Using Calendars Inside Pages

  • After publishing/updating your calendar, you can insert it into any page or post type by copying the “calendar shortcode.”
  • Be sure you paste this into any page/post as plain text and include the opening and closing straight brackets.
  • You may insert the Calendar Shortcode into Text or Custom HTML widgets (we recommend the latter as that removes some of the default CSS WordPress applies to Text widgets).
  • You may use a shortcode in as many pages/posts as desired, there are no limits to how many times a shortcode may be used and if you edit it at any point, all instances throughout your site will have those changes applied in real-time.
  • By default, the calendar will always occupy 100 percent of available display width.

Manually Setting Stacked View Break

By default, the calendar goes from grid to stacked view automatically for browser widths 667 pixels wide and smaller, but you can change that threshold manually by using the stack="450" shortcode attribute (a tiny bit of info you add to the shortcode manually).

For example, if you want the calendar to appear in grid view for something like a standard sidebar width (which is 350px wide), your shortcode would look like this:

[vemcalendar id="537" stack="349"]

Manually Setting Display Month On Page Load

The calendar will always load the current month by default but there are instances where you may want it to load a different month. For example, if you have a calendar that displays an event with numerous occurrences set in the event’s single event page but it doesn’t begin until a point in the future, you can set it up to open on the month with the first scheduled occurrence.

All it takes is the following attribute: start="MM/YYYY". You’ll need to use the two-digit month and four digit year format and a complete shortcode would look like this:

[vemcalendar id="537" start="07/2017"]

In that example, the calendar will always load July, 2017 as the first display month.

A Word About Caching

By default, the calendar is super sticky when it comes to caching so if you use a caching plugin and/or CDN service, you’ll want to clear those after making any changes to an existing calendar.
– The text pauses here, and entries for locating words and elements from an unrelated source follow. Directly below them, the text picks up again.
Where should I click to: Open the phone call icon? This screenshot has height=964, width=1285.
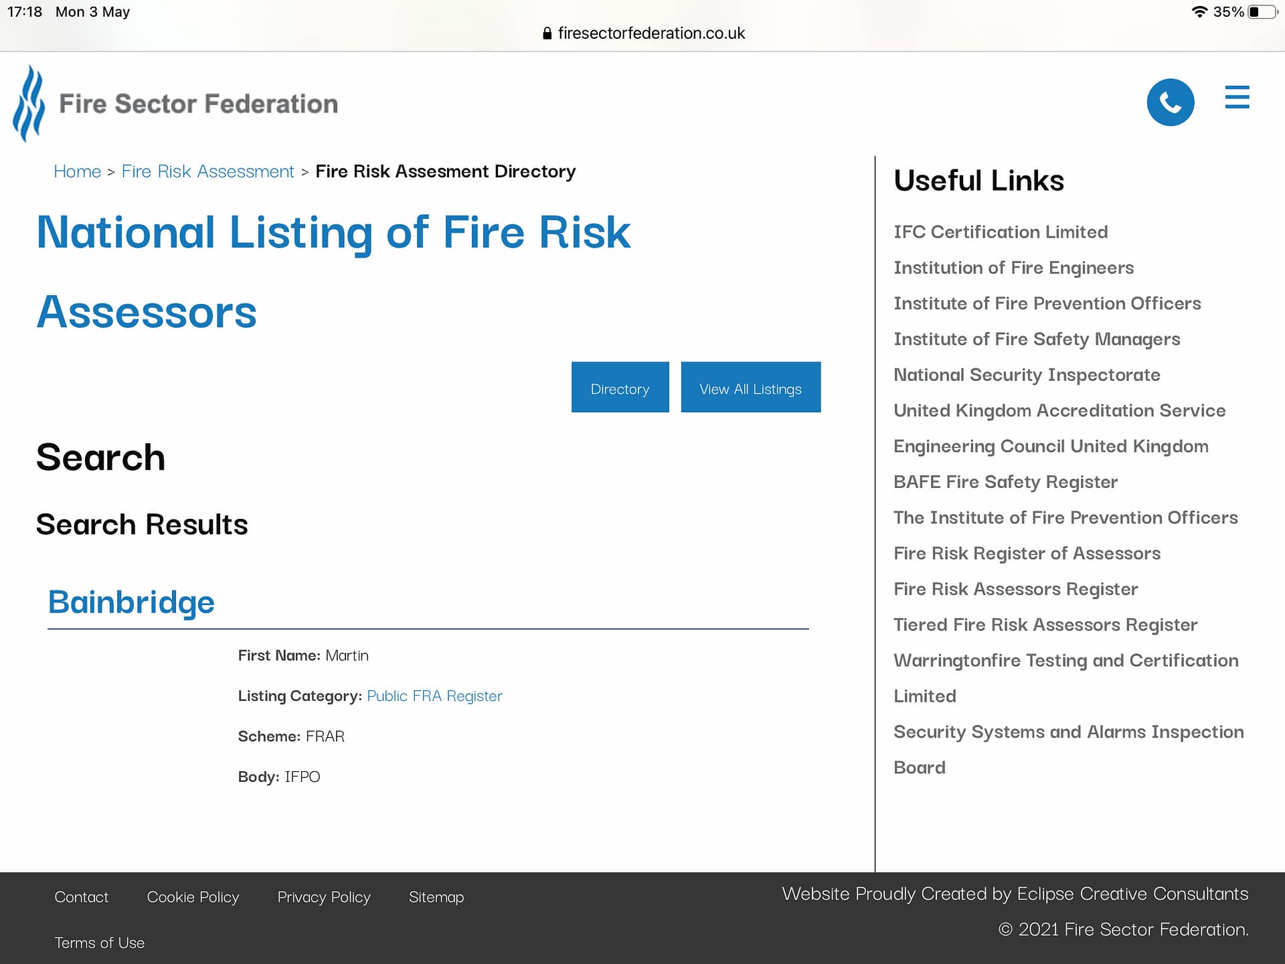click(1171, 101)
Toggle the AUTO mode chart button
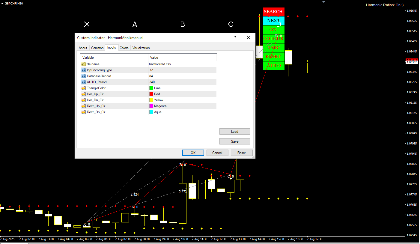420x244 pixels. pos(274,66)
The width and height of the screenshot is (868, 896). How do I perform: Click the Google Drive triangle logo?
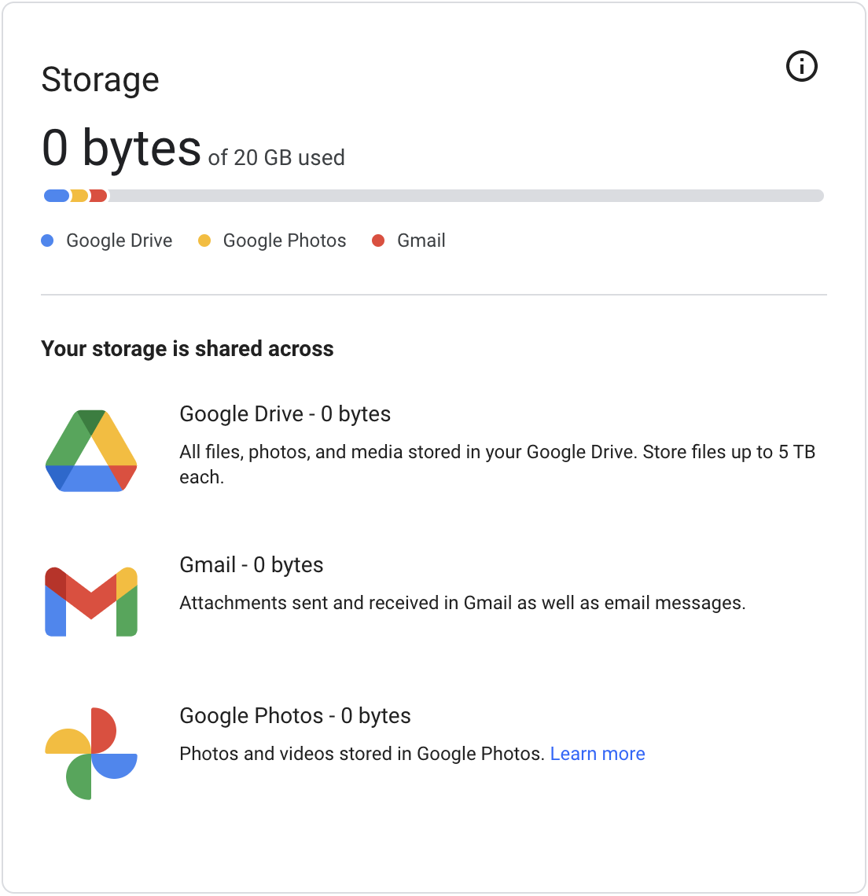(91, 451)
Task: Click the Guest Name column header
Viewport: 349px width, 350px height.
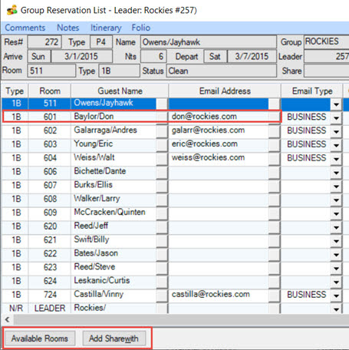Action: click(x=120, y=91)
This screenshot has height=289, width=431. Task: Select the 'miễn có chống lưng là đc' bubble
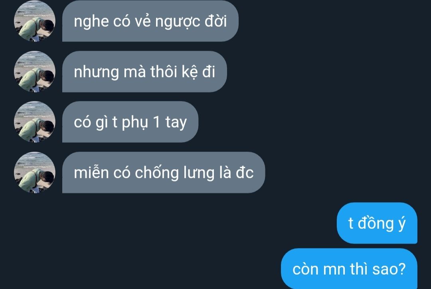[164, 172]
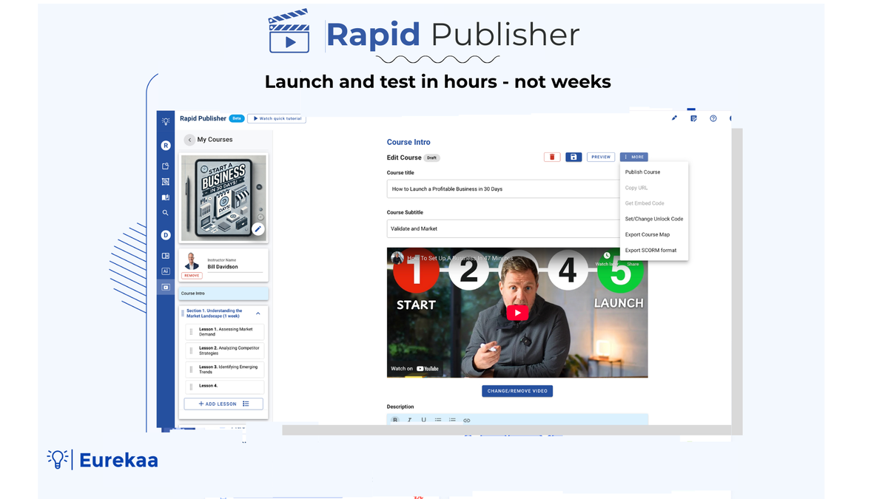Go back using the My Courses chevron
888x499 pixels.
[189, 139]
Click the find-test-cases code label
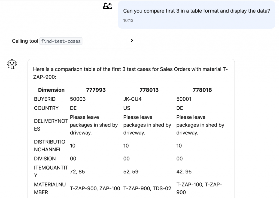Viewport: 279px width, 198px height. pos(61,41)

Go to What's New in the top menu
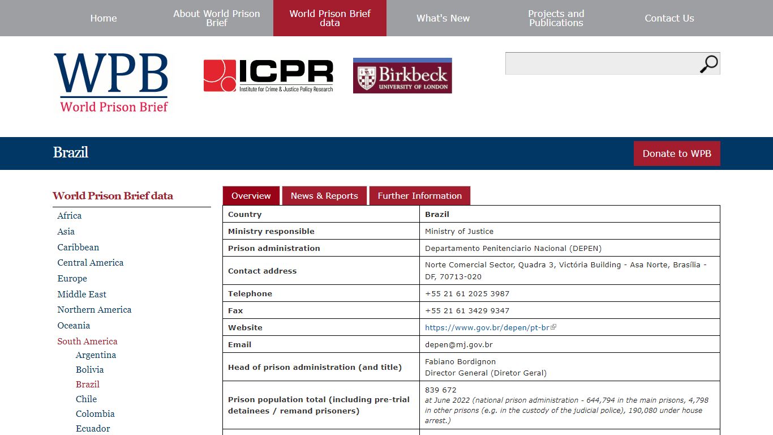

One of the coolest features in calendar behavior is it’s smart enough to pick up where a user left off when scrolling forward/back across months, even if they navigate away from the page.

Example: user starts in June, scrolls ahead to July, clicks through to a single event page for a July event, then uses then swipes back to the calendar page. In that scenario, the calendar will load July events becasue that’s where the user left off.